◆ About this exercise
Set down every record below exactly as it stands, leaving out the pictures.

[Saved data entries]

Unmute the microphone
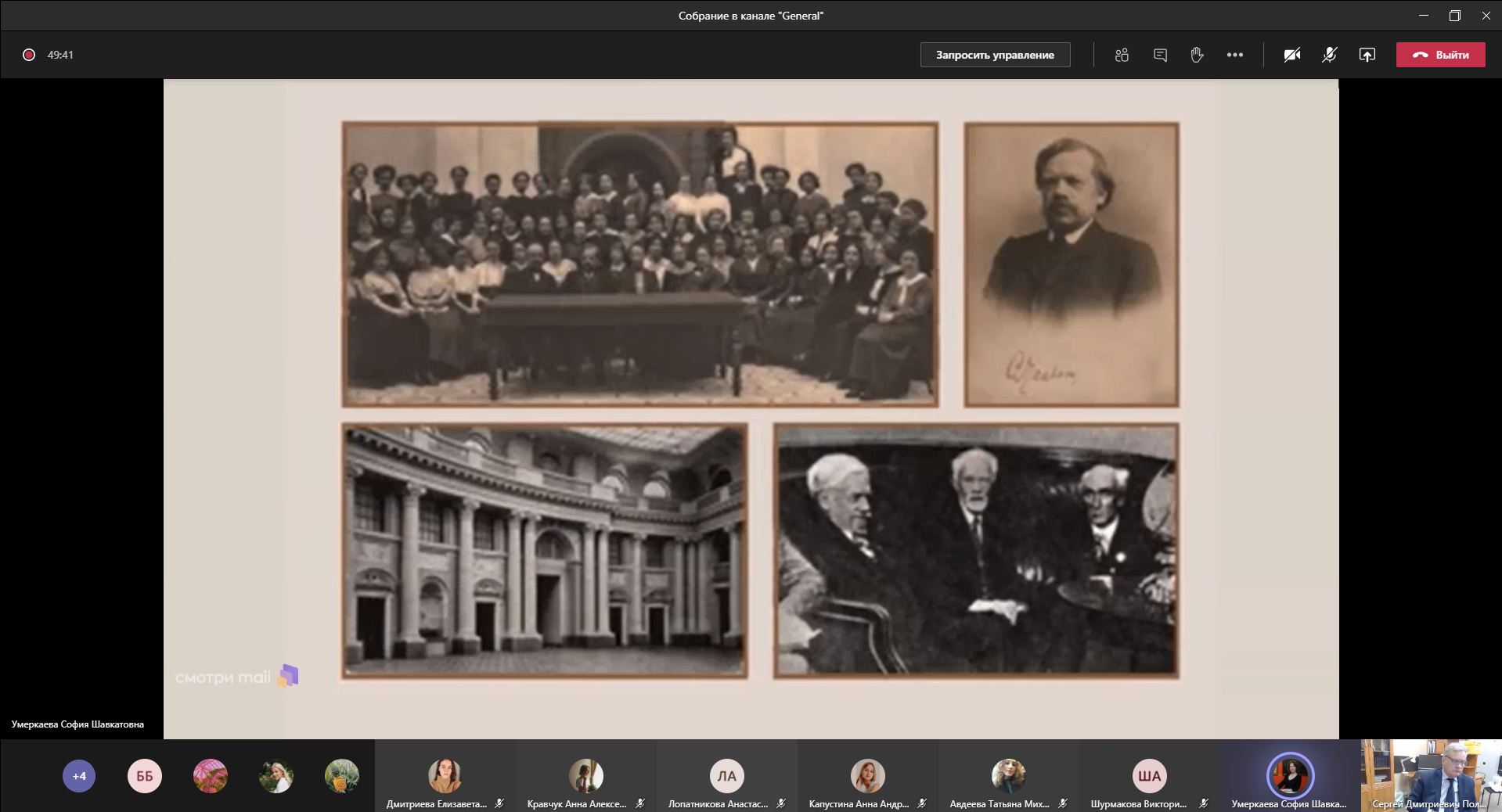Image resolution: width=1502 pixels, height=812 pixels. [1330, 55]
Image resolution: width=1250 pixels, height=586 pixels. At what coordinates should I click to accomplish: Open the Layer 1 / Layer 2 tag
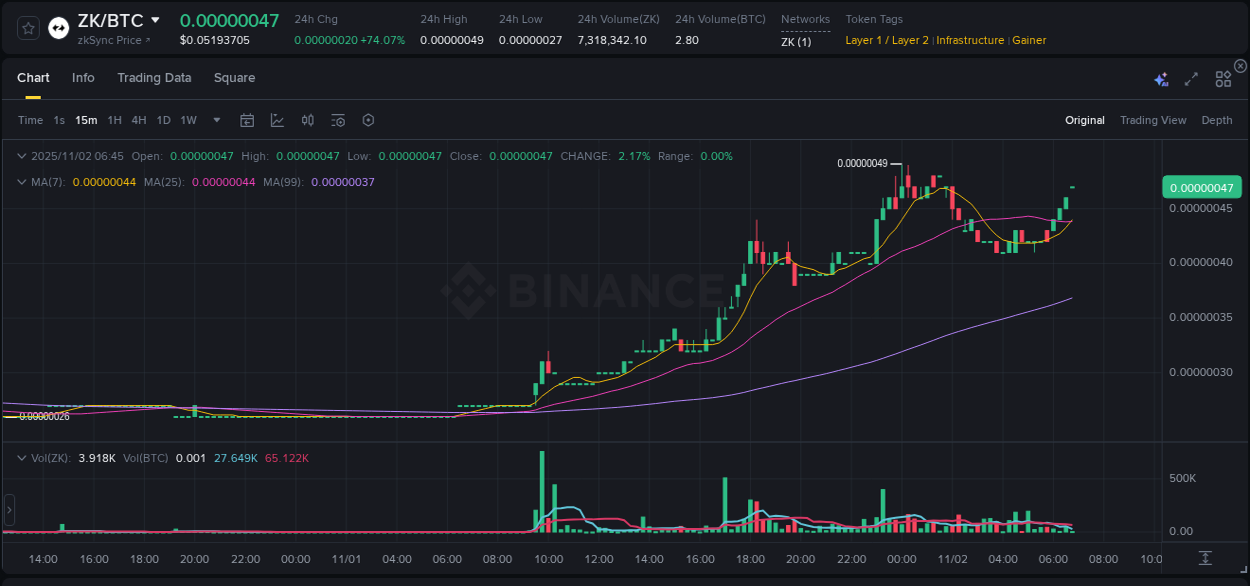886,40
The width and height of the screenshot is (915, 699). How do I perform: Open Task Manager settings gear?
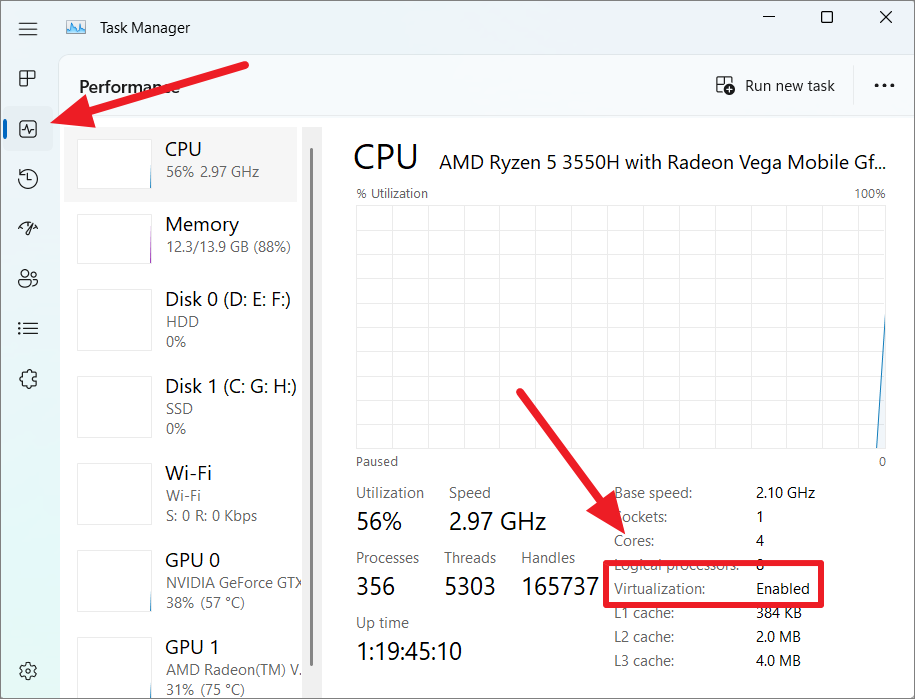pyautogui.click(x=27, y=671)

◆ Expected output
Unmute the microphone
Image resolution: width=1502 pixels, height=812 pixels. [1330, 55]
Image resolution: width=1250 pixels, height=586 pixels. At what coordinates should I click to accomplish: Open the Layer 1 / Layer 2 tag
886,40
The width and height of the screenshot is (915, 699). How do I perform: Open Task Manager settings gear?
pyautogui.click(x=27, y=671)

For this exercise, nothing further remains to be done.